Le directeur ne cache pas sa fierté : dans son écurie, on trouve sa dernière acquisition, un étalon rare, l’un des premiers poids lourds à hydrogène produit en série, un Hyundai à deux essieux qui roule pour TRAVECO depuis 2020. Il assure la livraison des produits frais dans les points de vente Volg et TopShop du nord-ouest de la Suisse et de la Suisse centrale.
De la même manière qu’il faut nourrir son cheval à l’avoine, AGROLA livre du carburant aux quatre coins du pays. Ses 400 sites font d’elle la deuxième société de stations-services en Suisse. Il n’est donc guère surprenant que pour une majorité de gens, ce nom évoque d’abord le rituel du plein d’essence.

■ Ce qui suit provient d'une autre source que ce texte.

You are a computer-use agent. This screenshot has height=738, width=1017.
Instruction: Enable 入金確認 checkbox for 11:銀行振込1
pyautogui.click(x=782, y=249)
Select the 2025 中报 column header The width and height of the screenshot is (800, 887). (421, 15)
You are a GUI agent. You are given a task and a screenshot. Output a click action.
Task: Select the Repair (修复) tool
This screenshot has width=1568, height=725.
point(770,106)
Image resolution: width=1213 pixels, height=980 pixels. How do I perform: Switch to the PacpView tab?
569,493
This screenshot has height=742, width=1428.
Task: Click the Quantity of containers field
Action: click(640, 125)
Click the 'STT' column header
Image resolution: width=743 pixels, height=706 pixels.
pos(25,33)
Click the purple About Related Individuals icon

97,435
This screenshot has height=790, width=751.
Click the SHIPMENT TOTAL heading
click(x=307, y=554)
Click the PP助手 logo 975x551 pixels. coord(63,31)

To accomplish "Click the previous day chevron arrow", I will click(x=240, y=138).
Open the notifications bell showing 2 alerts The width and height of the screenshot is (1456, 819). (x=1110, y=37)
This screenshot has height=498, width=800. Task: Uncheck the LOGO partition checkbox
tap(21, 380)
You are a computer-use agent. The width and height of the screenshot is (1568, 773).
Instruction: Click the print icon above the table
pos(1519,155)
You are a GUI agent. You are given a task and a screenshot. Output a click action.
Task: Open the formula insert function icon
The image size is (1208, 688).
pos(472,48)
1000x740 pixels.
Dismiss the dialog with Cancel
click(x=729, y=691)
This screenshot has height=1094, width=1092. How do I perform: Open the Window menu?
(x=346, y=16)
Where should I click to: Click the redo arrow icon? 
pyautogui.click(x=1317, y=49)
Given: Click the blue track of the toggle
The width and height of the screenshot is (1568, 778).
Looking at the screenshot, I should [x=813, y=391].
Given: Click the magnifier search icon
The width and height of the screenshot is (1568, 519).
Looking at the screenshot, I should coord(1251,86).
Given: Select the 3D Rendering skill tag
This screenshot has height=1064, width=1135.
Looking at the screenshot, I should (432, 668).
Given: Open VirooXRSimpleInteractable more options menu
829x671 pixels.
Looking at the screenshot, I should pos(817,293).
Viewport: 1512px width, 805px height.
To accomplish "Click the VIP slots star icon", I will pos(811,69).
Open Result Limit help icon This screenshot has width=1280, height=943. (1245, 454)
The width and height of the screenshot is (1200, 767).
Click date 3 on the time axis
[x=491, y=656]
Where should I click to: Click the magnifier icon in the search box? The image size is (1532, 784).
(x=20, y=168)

Le négoce de carburants et de combustibles représente une large part des activités de l’entreprise : essence, diesel (bio), mazout et pellets sont vendus dans tout le pays. AGROLA joue toutefois aussi un rôle crucial dans l’exploitation de sources d’énergie alternatives. Cette filiale de fenaco sise à Winterthour livre aussi de l’électricité ; elle construit des installations photovoltaïques et ses postes de recharge pour les véhicules électriques ou à hydrogène sont autant de solutions au service d’une mobilité durable. Depuis 2017, AGROLA fournit de l’électricité à l’ensemble du groupe fenaco-LANDI, et depuis 2019, elle livre également des tiers. Rien qu’en 2020, ses installations photovoltaïques ont produit 10,5 millions kWh d’énergie renouvelable. « Nous sommes une entreprise innovante et ambitieuse », affirme Daniel Bischof. Ce dynamisme se traduit dans tous les domaines, y compris pour la mobilité.
À Zofingue, dans le canton d’Argovie, on peut d’ores et déjà faire le plein d’avoine 2.0 : depuis l’automne 2020, on y trouve la première station du pays dans laquelle on fait le plein soit de carburant fossile, soit d’électricité, soit d’hydrogène. On peut y faire le plein de manière parfaitement durable : les panneaux solaires installés sur le toit produisent l’électricité pour la station de recharge rapide destinée aux véhicules électriques et la pompe d’où jaillissent les carburants fossiles crache aussi un hydrogène vert, autrement dit un hydrogène produit à l’énergie hydraulique. Cet apparent détail n’en est pas un, comme le souligne Daniel Bischof, car seul l’hydrogène vert est produit intégralement à partir d’énergie renouvelable, ce qui en fait un produit neutre en CO2. Un beau jalon est donc maintenant posé sur la voie des déplacements sans émissions.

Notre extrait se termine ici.